When Google bought YouTube, I wrote a long piece on how Google could monetize YouTube through video ads and revenue sharing text or image AdSense ads with those users who are creating and submitting original videos to the popular community. Now, the BBC has confirmed that they are in talks with Google with a revenue sharing model that would see the BBC earn money from advertisements shown in conjunction with their videos.
If you are familiar with YouTube, you know that none of their videos have video ads showing before, during or after the submitted videos (although some enterprising uploaders do embed their own ads or URL/logo watermarks on submitted videos to promote themselves). There are multiple AdSense ad units on the pages at YouTube, and they have also been testing some new ad styles there as well. But they haven’t set up any sort of ad reveue sharing mechanism until now.
People who upload their own films to video-sharing website YouTube will soon get a share of the ad revenue.
YouTube founder Chad Hurley confirmed to the BBC that his team was working on a revenue-sharing mechanism that would “reward creativity”.
The system would be rolled out in a couple of months, he said, and use a mixture of adverts, including short clips shown ahead of the actual film.
So when can users expect to be able to show ads and earn money from original videos they submit? The initial ad push will be sometime over the next couple of months. However, I suspect that it will first be open to only those video producers that would be unlikely to submit video they do not own the copyright to (which makes a provider like the BBC an ideal choice). However, it could eventually open up to allow Joe YouTuber the ability to earn money off their own submitted videos.

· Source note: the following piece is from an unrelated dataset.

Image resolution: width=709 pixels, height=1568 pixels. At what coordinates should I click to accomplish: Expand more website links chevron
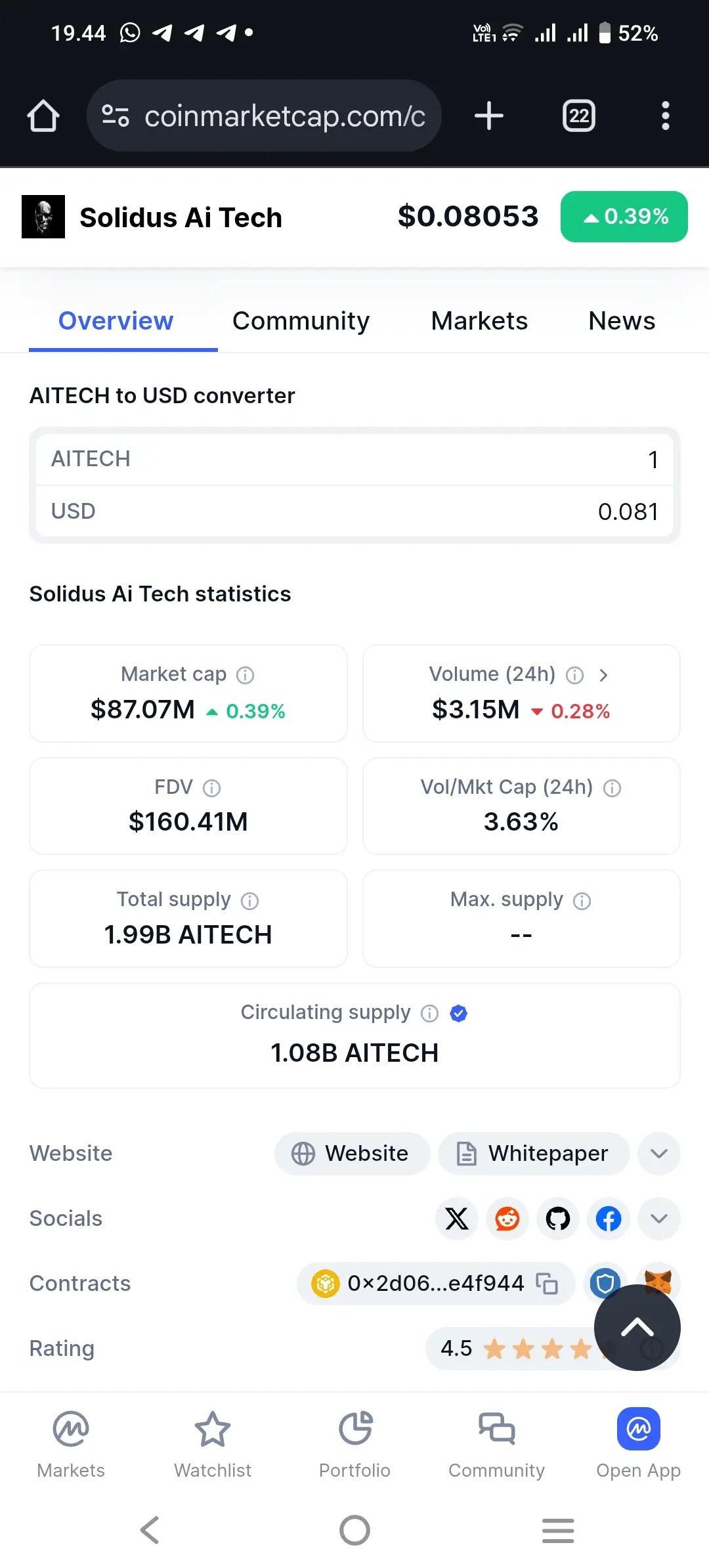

How would the ads be delivered? Well, industry standard tends to be the 15 to 30 second clip showing prior to the video. But a 3 second ad is one of the options that Google is considering, a step which would make the short clip be short enough to not annoy their viewers.
It would also make sense for the program to be run through AdSense, where users could submit their AdSense publisher ID along with their uploaded video. However, it will be interesting to see if revenue sharing will eventually be available to everyone or if there will be an approval process to try and weed out those publishers who would be more likely to upload copyright infringing videos.
This is a good move and a welcome one to those who are creating original video content. There are other video sites that have offered various models of revenue sharing, but none with the massive number of eyeballs that YouTube can offer.